**ACTIVITY**
Switch "particular" to "specific" in the material, starting at the line that has "Find the location of a particular element. This" and stopping after the line that has "Image resolution: width=2576". Give back only those lines, otherwise unchanged, and leave out the pictures.

● ● ● ● ●

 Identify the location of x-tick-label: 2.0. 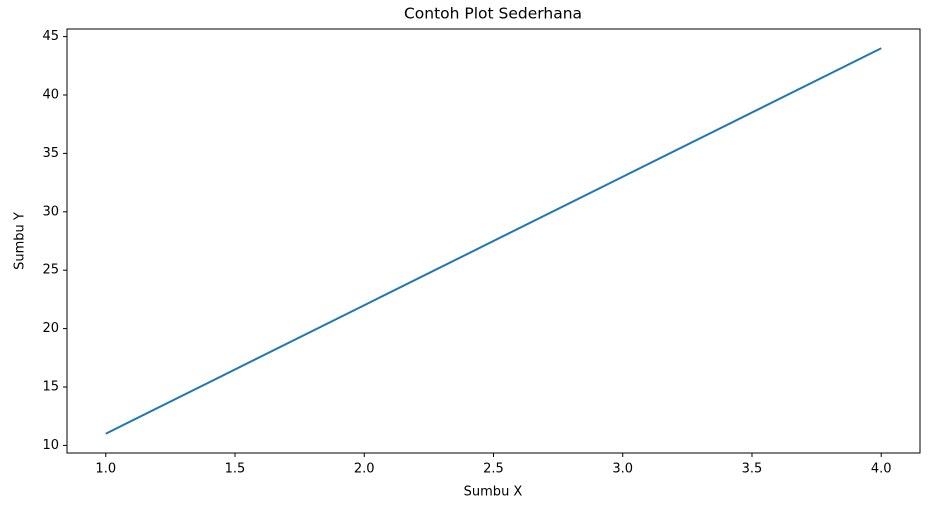
(364, 470).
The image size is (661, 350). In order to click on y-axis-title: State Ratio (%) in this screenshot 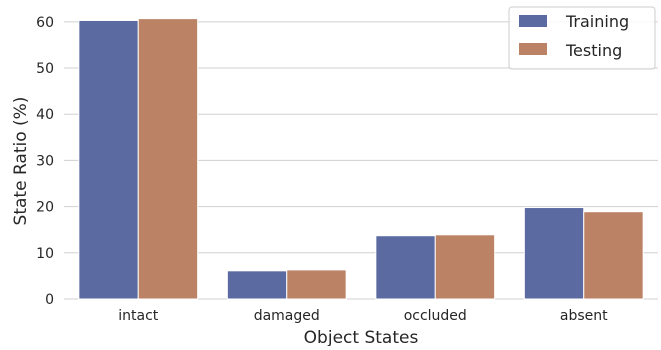, I will do `click(21, 162)`.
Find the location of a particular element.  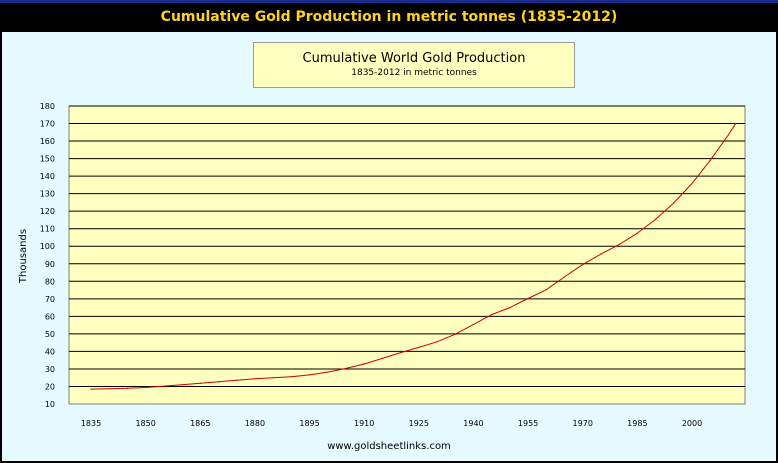

x-tick-label: 1925 is located at coordinates (419, 424).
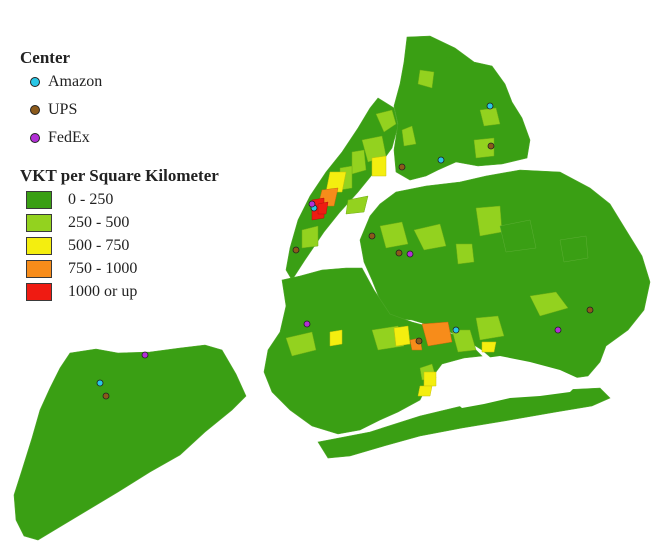 Image resolution: width=658 pixels, height=557 pixels. I want to click on legend-item-ups: UPS, so click(150, 110).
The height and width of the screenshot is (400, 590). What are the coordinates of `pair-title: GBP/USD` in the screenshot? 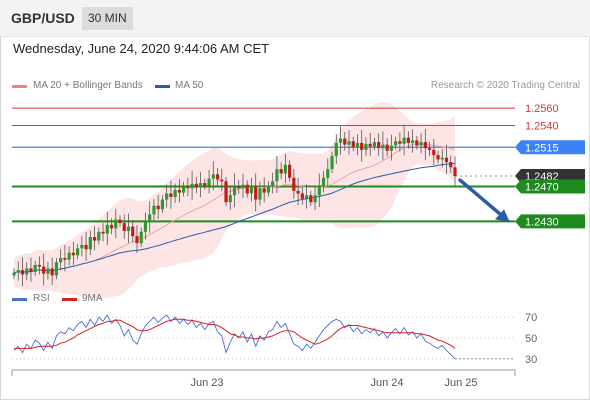 It's located at (43, 18).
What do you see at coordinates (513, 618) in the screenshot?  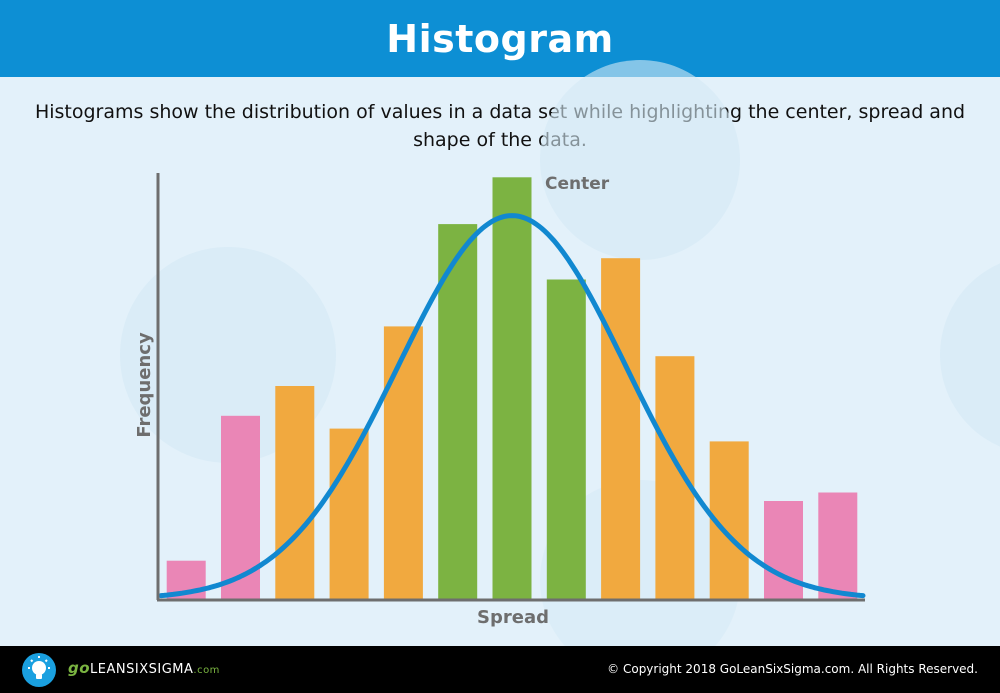 I see `x-axis-label: Spread` at bounding box center [513, 618].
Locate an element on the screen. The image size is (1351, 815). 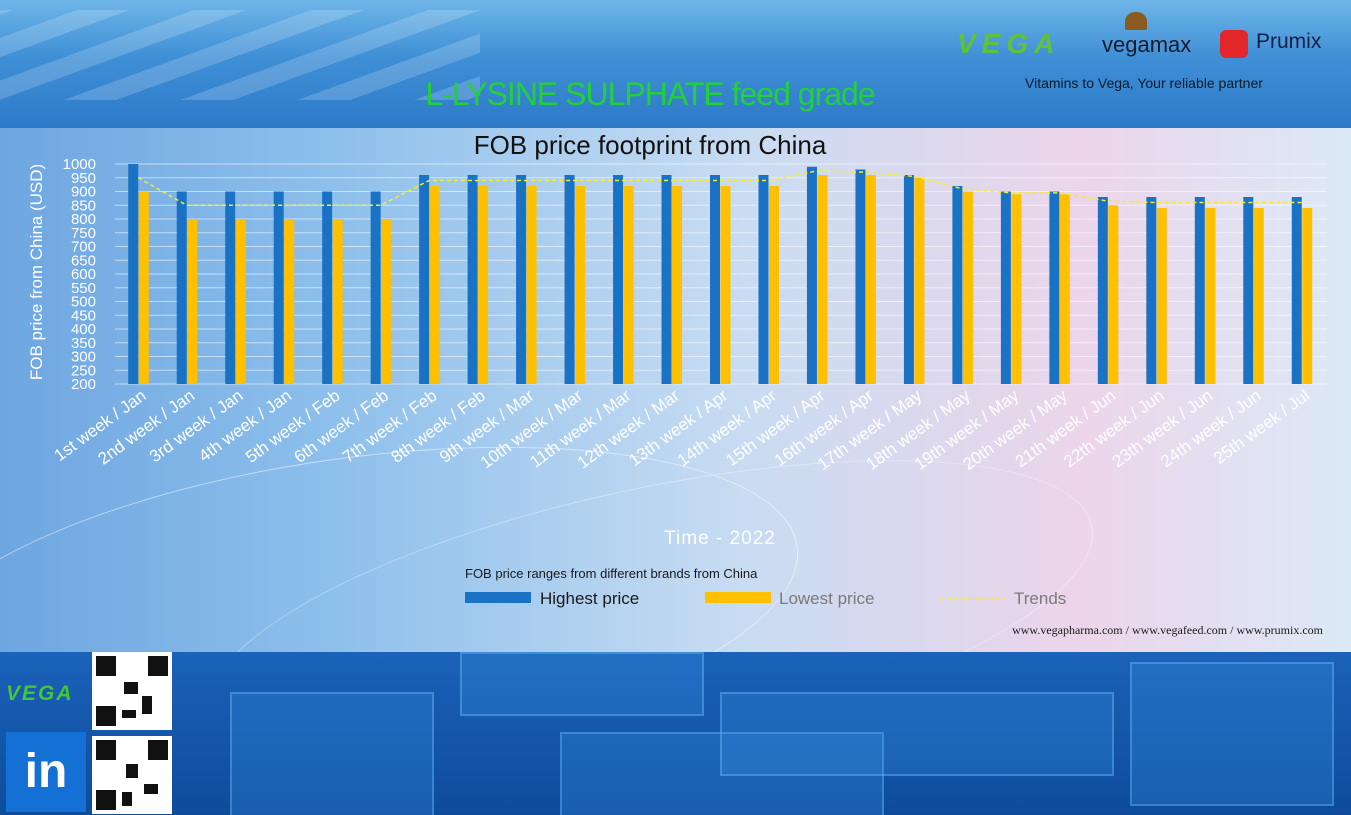
y-tick-label: 450 is located at coordinates (84, 316).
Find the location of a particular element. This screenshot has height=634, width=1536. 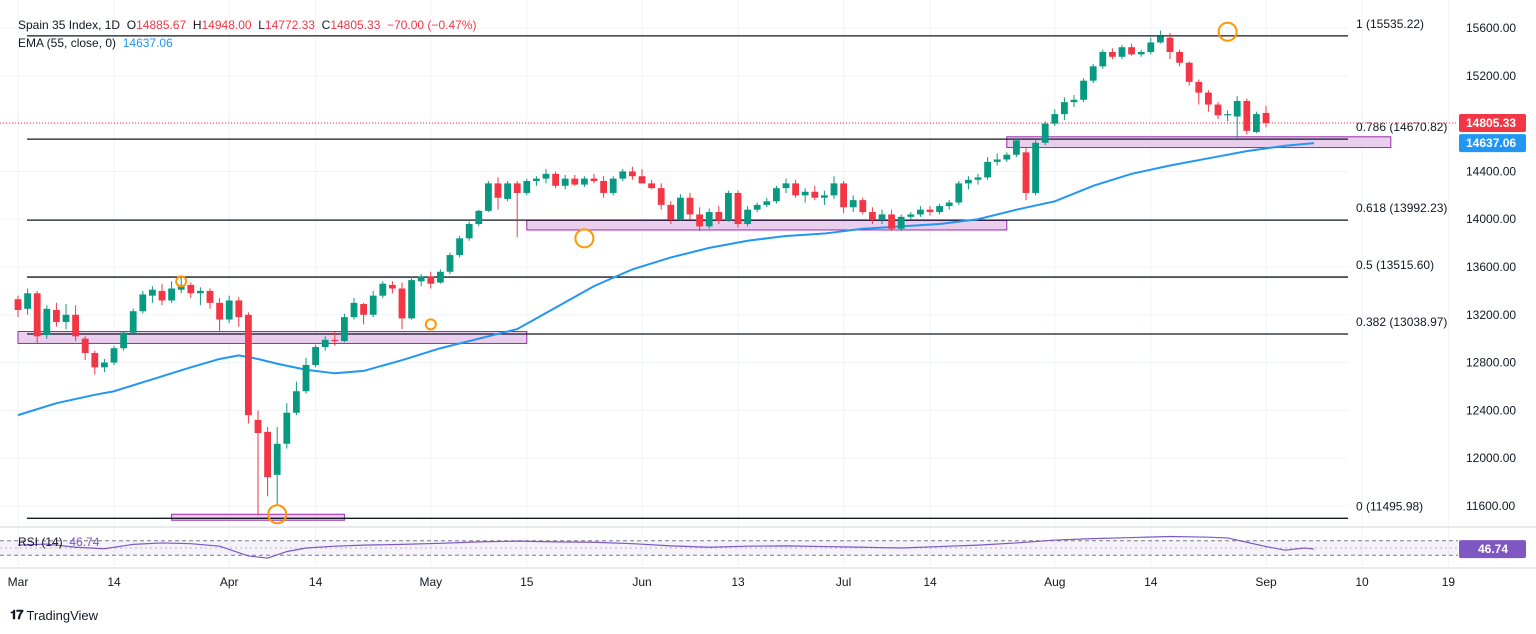

x-axis-tick: Jun is located at coordinates (642, 582).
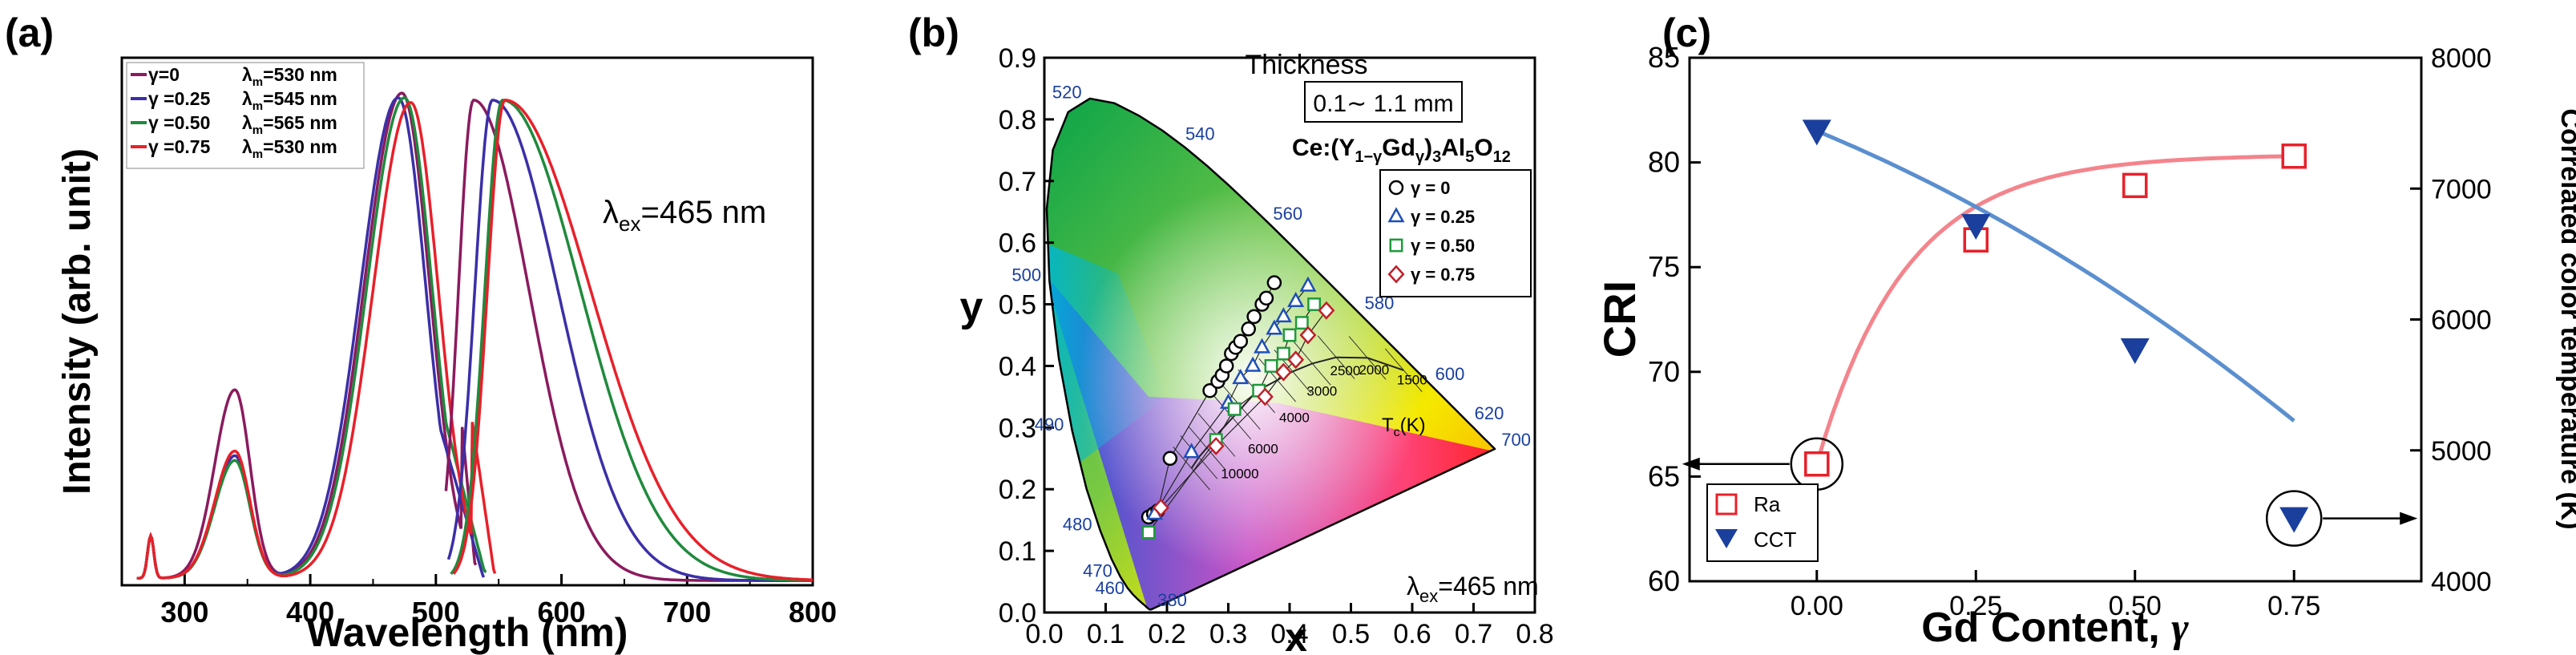 Image resolution: width=2576 pixels, height=655 pixels. I want to click on wavelength-label: 540, so click(1200, 134).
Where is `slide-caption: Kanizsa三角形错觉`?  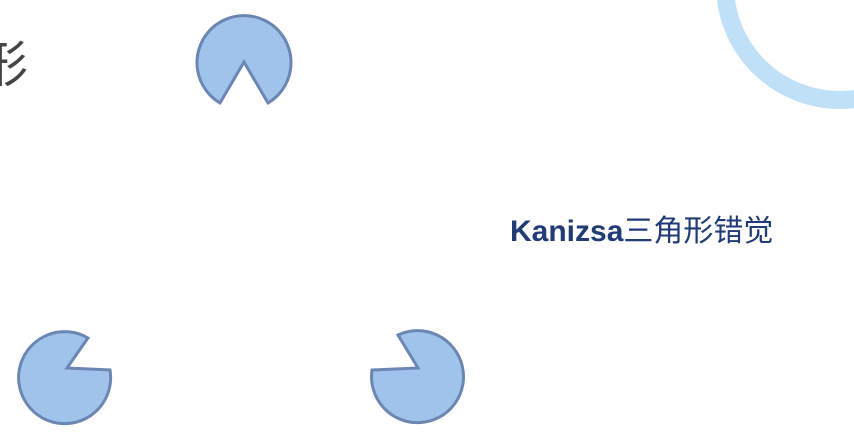 slide-caption: Kanizsa三角形错觉 is located at coordinates (642, 232).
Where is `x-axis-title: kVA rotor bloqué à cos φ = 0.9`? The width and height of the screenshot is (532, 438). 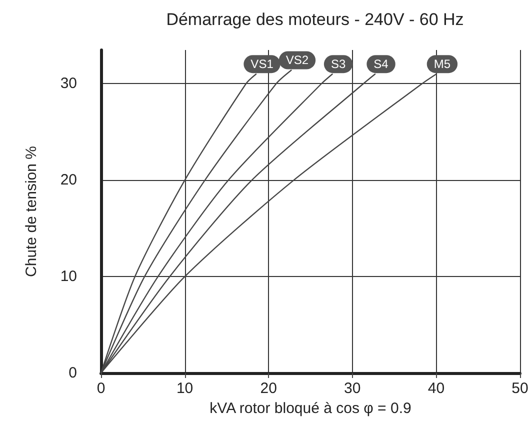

● ● ● ● ●

**RESPONSE BOX**
Find the location of a specific element. This screenshot has height=634, width=1536. 

x-axis-tick: Jun is located at coordinates (642, 582).
 Image resolution: width=2576 pixels, height=655 pixels. I want to click on wavelength-label: 540, so click(1200, 134).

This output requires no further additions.